Selected text:
The state has said it believes it can offer expanded services by having health plans manage them.

The program's start was accompanied by people confused about how it operated, problems getting some drugs and people unhappy about possibly having to change doctors. Some of the state's federally qualified health centers, or rural and urban clinics that serve the poor and elderly, have balked at signing up with the two contractors because of concerns about their business practices on the Mainland.

PROGRAMMING GLITCH

Fink and Patti Bazin, a state Department of Human Services administrator who helps oversee Quest Expanded Access, or QExA, acknowledged the state, contractors and others had received 34,750 telephone calls from people with questions or problems during the program's first three weeks.

The calls ranged from people inquiring about plans, to those worried about getting prescriptions or keeping physicians, and those questioning why they were being asked to make co-pays on drugs.

One of the bigger problems occurred at pharmacies where a programming glitch caused confusion about state payments for drugs and whether rates paid by the plans to pharmacies were at the right level.

One Neighbor Island drugstore, Maui Clinic Pharmacy, last week reported problems getting plan identification numbers for patients and that it had one person working full time to resolve issues and billing problems related to QExA.

"Everything fell through on this," Les Krenk, the pharmacy owner, said last week. "It was like the Grand Canyon. Patients were there on the bottom and we were trying to fish them out."

He and others have said the state should have rolled out the program slowly instead of switching over everyone to a new system on a single day.

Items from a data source

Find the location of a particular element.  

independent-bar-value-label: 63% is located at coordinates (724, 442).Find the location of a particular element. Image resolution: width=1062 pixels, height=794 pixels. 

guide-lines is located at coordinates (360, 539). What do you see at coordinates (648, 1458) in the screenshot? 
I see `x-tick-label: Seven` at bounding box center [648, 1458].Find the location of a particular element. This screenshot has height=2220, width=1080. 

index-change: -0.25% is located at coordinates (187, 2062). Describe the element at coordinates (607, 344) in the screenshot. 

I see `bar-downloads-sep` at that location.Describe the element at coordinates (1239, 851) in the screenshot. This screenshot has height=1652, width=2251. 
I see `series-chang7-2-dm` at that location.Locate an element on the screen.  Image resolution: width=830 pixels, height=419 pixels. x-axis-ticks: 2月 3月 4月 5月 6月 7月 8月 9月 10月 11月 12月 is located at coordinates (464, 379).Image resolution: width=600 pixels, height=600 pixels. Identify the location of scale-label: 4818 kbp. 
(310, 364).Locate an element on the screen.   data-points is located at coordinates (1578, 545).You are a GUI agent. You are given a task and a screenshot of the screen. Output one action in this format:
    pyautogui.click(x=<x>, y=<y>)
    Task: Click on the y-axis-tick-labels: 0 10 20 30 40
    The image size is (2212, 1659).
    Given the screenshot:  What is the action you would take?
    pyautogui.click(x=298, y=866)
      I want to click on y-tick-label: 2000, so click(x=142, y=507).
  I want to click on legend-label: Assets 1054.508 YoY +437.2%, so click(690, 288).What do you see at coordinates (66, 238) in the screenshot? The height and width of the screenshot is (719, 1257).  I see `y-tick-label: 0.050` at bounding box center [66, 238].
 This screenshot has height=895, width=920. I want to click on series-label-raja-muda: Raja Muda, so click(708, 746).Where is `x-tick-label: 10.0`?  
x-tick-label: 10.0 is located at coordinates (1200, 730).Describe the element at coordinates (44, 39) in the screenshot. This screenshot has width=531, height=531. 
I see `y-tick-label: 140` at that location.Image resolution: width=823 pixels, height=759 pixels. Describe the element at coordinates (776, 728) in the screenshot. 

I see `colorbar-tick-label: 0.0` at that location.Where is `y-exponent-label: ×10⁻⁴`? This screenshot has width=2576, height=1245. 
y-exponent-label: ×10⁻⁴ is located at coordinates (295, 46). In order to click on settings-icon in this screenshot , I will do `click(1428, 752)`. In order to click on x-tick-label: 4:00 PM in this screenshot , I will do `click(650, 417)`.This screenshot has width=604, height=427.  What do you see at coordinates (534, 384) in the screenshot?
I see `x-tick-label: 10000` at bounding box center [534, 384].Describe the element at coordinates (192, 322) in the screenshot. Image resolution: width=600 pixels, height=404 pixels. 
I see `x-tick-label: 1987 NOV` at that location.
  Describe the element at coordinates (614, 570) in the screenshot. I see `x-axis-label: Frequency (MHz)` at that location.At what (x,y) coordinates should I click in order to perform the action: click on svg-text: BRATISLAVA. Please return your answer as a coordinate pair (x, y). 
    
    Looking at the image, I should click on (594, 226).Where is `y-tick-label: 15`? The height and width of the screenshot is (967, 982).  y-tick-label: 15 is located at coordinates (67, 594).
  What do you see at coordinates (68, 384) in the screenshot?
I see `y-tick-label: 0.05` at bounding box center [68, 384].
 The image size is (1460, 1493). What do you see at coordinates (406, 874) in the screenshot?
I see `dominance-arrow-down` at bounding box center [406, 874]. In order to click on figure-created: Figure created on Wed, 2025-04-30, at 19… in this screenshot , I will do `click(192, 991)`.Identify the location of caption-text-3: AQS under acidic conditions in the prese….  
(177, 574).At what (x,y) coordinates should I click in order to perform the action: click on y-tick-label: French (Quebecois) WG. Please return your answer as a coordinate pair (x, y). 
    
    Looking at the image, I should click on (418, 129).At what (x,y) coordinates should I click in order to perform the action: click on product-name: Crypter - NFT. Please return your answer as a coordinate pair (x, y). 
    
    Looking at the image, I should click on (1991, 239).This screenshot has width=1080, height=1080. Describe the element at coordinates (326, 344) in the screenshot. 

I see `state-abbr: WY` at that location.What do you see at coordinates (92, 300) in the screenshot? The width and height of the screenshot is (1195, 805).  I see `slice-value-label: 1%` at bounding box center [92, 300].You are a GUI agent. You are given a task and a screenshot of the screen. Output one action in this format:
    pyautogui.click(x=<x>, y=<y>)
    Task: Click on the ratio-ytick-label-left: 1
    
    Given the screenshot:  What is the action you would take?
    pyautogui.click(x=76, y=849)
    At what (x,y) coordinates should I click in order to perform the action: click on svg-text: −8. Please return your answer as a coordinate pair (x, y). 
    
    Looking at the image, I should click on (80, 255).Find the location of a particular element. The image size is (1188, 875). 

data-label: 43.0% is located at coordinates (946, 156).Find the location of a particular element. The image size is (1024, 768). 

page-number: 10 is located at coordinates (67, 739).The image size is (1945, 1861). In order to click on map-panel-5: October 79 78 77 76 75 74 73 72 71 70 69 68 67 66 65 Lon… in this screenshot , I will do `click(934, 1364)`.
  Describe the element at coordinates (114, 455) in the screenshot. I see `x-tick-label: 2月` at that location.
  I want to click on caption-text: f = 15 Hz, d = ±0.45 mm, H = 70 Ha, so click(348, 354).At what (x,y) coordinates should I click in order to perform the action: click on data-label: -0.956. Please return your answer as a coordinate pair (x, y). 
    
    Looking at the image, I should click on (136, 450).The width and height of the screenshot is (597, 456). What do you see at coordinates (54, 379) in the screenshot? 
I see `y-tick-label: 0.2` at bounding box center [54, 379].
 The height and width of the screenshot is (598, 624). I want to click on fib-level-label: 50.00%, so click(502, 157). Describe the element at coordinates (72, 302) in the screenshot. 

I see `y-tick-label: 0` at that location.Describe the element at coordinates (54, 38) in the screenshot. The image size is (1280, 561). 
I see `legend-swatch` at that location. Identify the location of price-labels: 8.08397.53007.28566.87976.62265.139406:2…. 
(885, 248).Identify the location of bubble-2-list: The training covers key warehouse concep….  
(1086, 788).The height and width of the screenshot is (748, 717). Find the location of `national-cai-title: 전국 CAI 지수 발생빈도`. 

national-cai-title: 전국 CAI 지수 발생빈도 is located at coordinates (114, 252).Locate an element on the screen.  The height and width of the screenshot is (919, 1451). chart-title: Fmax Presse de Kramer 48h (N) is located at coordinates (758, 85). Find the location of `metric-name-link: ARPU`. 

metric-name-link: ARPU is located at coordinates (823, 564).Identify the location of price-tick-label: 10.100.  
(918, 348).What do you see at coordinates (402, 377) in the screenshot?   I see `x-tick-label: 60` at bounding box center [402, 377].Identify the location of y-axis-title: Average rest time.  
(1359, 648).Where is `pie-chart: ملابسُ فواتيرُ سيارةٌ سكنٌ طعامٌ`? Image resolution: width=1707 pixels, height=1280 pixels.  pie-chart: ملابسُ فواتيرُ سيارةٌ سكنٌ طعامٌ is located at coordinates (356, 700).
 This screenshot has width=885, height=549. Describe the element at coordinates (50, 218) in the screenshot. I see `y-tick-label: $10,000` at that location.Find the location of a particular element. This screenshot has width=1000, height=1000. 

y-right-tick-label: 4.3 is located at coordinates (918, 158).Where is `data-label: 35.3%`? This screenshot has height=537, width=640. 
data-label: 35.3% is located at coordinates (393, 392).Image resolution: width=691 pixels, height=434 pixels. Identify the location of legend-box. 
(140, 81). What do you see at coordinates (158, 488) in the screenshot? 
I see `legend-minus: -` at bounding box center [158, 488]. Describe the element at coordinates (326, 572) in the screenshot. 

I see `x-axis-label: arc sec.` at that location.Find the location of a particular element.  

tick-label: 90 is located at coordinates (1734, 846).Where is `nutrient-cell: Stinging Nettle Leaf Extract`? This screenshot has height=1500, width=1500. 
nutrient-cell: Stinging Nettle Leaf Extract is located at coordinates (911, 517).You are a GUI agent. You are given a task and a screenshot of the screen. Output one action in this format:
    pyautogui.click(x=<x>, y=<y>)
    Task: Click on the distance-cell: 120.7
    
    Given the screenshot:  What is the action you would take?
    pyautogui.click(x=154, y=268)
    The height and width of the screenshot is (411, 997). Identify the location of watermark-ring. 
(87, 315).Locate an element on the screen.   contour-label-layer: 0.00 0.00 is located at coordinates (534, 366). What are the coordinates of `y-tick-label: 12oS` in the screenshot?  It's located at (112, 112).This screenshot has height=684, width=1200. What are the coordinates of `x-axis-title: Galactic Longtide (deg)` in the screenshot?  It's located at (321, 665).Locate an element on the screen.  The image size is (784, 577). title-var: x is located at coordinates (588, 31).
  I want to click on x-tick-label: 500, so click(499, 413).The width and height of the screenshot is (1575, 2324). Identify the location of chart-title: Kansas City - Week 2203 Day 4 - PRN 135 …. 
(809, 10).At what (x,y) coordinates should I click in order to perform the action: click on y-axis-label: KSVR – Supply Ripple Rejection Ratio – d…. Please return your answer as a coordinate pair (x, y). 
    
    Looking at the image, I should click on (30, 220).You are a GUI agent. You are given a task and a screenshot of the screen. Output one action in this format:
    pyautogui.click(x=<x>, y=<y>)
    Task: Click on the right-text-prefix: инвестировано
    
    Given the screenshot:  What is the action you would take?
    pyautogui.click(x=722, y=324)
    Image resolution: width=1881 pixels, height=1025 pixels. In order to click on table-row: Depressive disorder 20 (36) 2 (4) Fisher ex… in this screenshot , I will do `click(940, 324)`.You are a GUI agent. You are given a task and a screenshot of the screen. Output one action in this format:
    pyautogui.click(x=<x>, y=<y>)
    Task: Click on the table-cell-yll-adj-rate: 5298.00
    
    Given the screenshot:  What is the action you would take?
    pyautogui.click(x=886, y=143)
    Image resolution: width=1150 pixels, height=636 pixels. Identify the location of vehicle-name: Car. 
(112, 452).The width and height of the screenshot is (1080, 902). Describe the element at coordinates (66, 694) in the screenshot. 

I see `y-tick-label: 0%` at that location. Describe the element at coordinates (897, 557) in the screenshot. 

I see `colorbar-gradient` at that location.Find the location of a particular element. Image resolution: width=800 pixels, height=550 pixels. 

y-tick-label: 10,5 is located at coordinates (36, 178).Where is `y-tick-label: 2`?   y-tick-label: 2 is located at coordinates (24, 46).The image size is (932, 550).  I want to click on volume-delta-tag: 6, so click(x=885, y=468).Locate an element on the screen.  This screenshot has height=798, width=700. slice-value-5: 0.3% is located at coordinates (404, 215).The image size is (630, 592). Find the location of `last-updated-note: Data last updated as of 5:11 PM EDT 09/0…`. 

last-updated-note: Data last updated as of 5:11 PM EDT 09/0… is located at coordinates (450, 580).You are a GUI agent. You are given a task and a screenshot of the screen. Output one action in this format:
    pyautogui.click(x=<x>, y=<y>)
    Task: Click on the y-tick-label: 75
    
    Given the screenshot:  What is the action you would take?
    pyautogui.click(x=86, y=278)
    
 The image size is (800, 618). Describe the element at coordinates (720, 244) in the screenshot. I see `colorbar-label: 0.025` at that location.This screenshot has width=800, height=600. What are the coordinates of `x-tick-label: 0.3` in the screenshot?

Task requirements:
Write the continuation of the news article on the rollout of the state's Quest Expanded Access program, picking up after its final sentence. The listing above was drawn from a separate source unrelated to the text.

Expected output:
'A HUGE DISCONNECT'

Bazin said there had been problems with transportation, primarily stemming from a previous loose system that in some instances reimbursed for patient cab rides to Ala Moana Center for shopping. The contractors have more rigid controls on setting up transportation.

Fink and Bazin said those and other issues are being resolved with the state employing more than two dozen people working to identify and resolve problems.

"We are making meaningful steps to take care of them and resolve them," Fink said.

But the picture painted by Fink and the state contractors, Ohana Health Plan and Evercare Quest Expanded Access, was challenged by Richard Bettini, chief executive of the Waianae Coast Comprehensive Health Center. Ohana is a unit of WellCare Health Plans of Florida and Evercare is part of UnitedHealth Group Inc.

"There's a huge disconnect here," said Bettini, explaining the change to managed care through QExA had caused upheaval for patients and center workers.

Bettini has yet to sign up to become a provider with Ohana or Evercare and had been telling patients they might have to find someone who is part of the plan networks for their healthcare needs.

REIMBURSEMENT ISSUE

Several other healthcare centers, including Waimanalo Health Center, have said they don't want to work with for-profit health plans and question whether enough specialists have signed up.

Bettini learned during the hearing that his patients won't have to go to elsewhere if he doesn't agree to become a part of Ohana or Evercare networks.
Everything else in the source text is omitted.